Key point when it comes to gundam markers, shake and shake often. I swore my arm was stronger after this session. Squeezing the paint marker down will help the paint to flow to the tip. Helps to give a nicer flow of the paint.

This is the one crucial step, waiting for the paint to dry. If its still wet and up paint another layer you will just pick up the previous layer with your marker


By paint in different directions it can help to create an even surface.
Well the end result! Though still not that good. Might need a few more coats!
I hope this guide will be useful I help those who use markers a lot.
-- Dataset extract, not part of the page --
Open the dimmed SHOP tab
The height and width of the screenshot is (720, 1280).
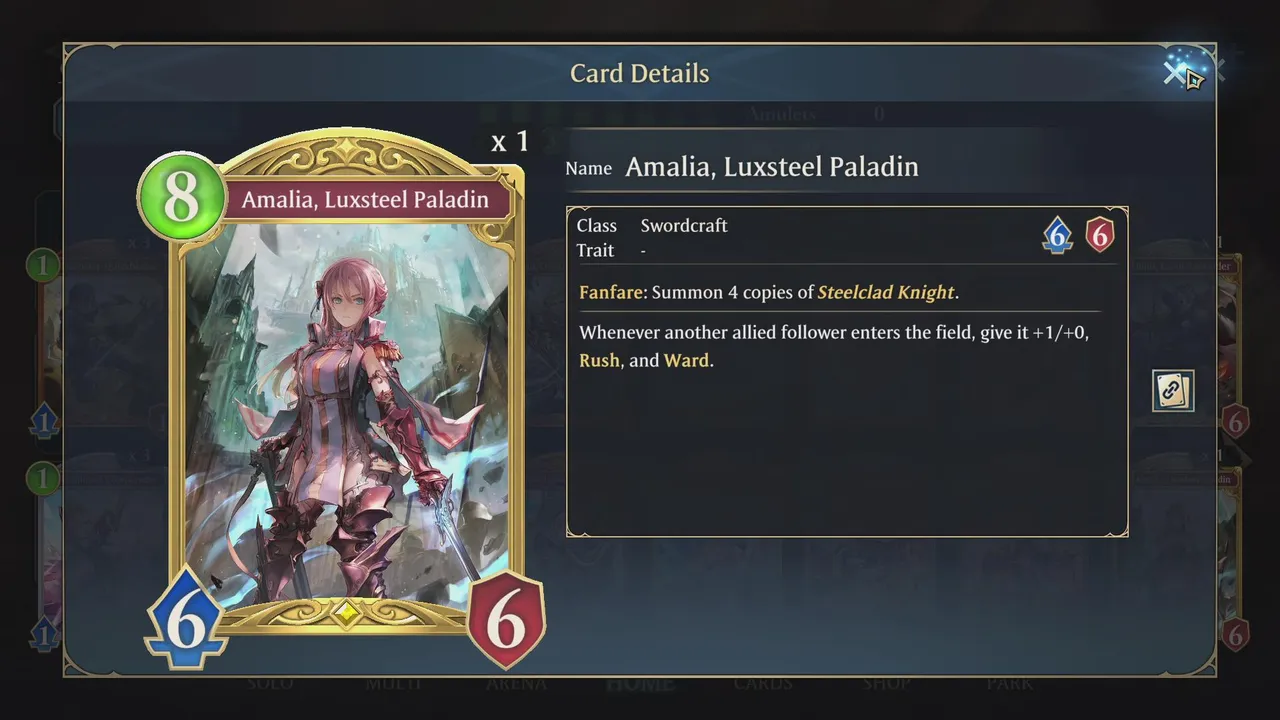(x=887, y=684)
You can also apply this technique here to hand brushing ^^. By the way the true expert with markers is Ngee Khiong which you guys can check out his blog. He uses lots of gundam markers to great effect. Happy painting.
Till the next post!

meimi132
September 8, 2009
This is soooooo helpful! Cos I got the markers and was like, what the fudge do I do with em? They’re not like pens… not like highlighters…
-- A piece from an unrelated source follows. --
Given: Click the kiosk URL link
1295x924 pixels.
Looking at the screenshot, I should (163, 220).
So very helpful!! And they do work really nicely, specially on small areas. Drying my spare Gelgoog head atm lol, Might matt topcoat it after to see what happens lol.
chubbybots
September 8, 2009
Heh thanks! Just a word of caution on the topcoat. Spray in little mist rather than a thick coat. I actually melted my paint job from overspraying with the topcoat last time!
kreuzz
September 30, 2009
i’ve got your link from ngeekhiong blogspot, and thanks this really helpfull….
chubbybots
September 30, 2009
Heh no prob ^^. Glad it was of help to you.
AstrayP03 (Zhe)
November 23, 2009
I dunno about you, but I found the paint in one direction instructions pretty useless… not from ur blog in case ur wondering… =P
I just paint it until it covers the whole surface, let it dry, then apply a second coat. works fine for me ^^
but then again… each to his own, eh?
chubbybots
November 23, 2009
Well haha, wonder where you saw that lol
I used to paint in one direction but I realized it isn’t giving me pretty results. I changed to this and its slightly better haha ^^ Of course the spray can or hand brush will be more ideal.
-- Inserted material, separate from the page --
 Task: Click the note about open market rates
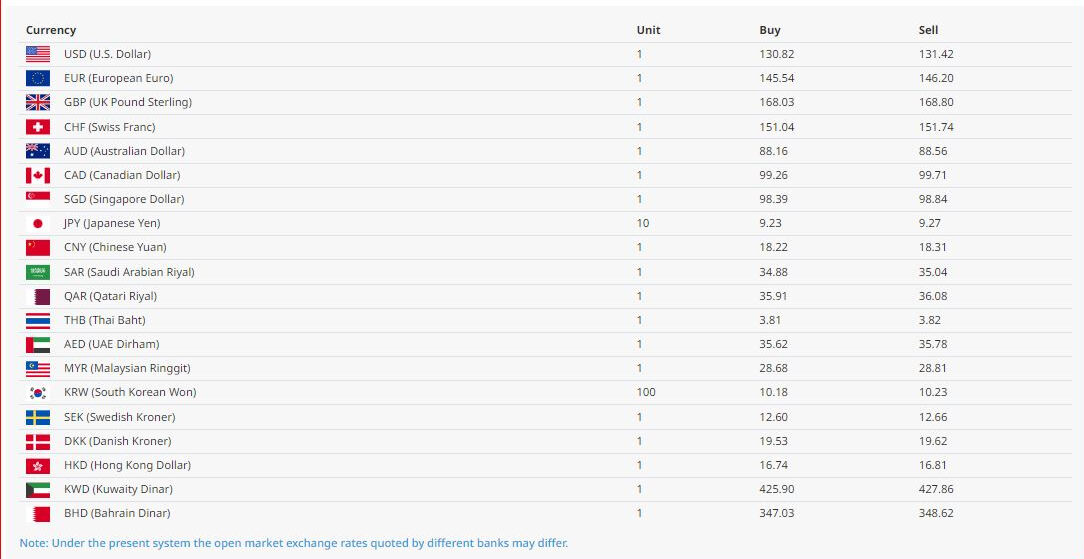tap(293, 543)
And you are right. To each his own, just different paths to the same goal…I just want to get that damn spot covered!!!
AstrayP03 (Zhe)
November 23, 2009
I saw that in Jusco in the gunpla section. xD
chubbybots
November 23, 2009
OMG lol….the great irony….
NB
March 18, 2011
I recently got into using the markers and I’ve run into a little problem with them: they got darker. Not on the model I expected that but, I resumed work on a model that I was painting in Char’s colors and my ‘pink’ looked dark orange and my gray was nearly black. I shook them the very first time I used them but not that time. Do they need to be shaken every use?
chubbybots
March 19, 2011
Hi NB, markers like bottled paints will have to shaken every time before you use them. If not only the thinner will come out resulting in what you are experiencing! What you can do now is let the current layers dry and then paint over them once you throughly shake your markers. Hope this helps!
NB
March 19, 2011
Yes, thank you very much!
Spike
November 29, 2011
Hi, tried this method but my 2nd coat will always dissolve and scratch off the first coat, even after waiting one day. Any idea why? I’m using metallic gundam markers if it makes a difference, though I shouldn’t think so.
chubbybots
January 7, 2012
Hmm maybe your first coat was too thick resulting in the paint underneath still wet. And when you apply the second layer it just scratches off.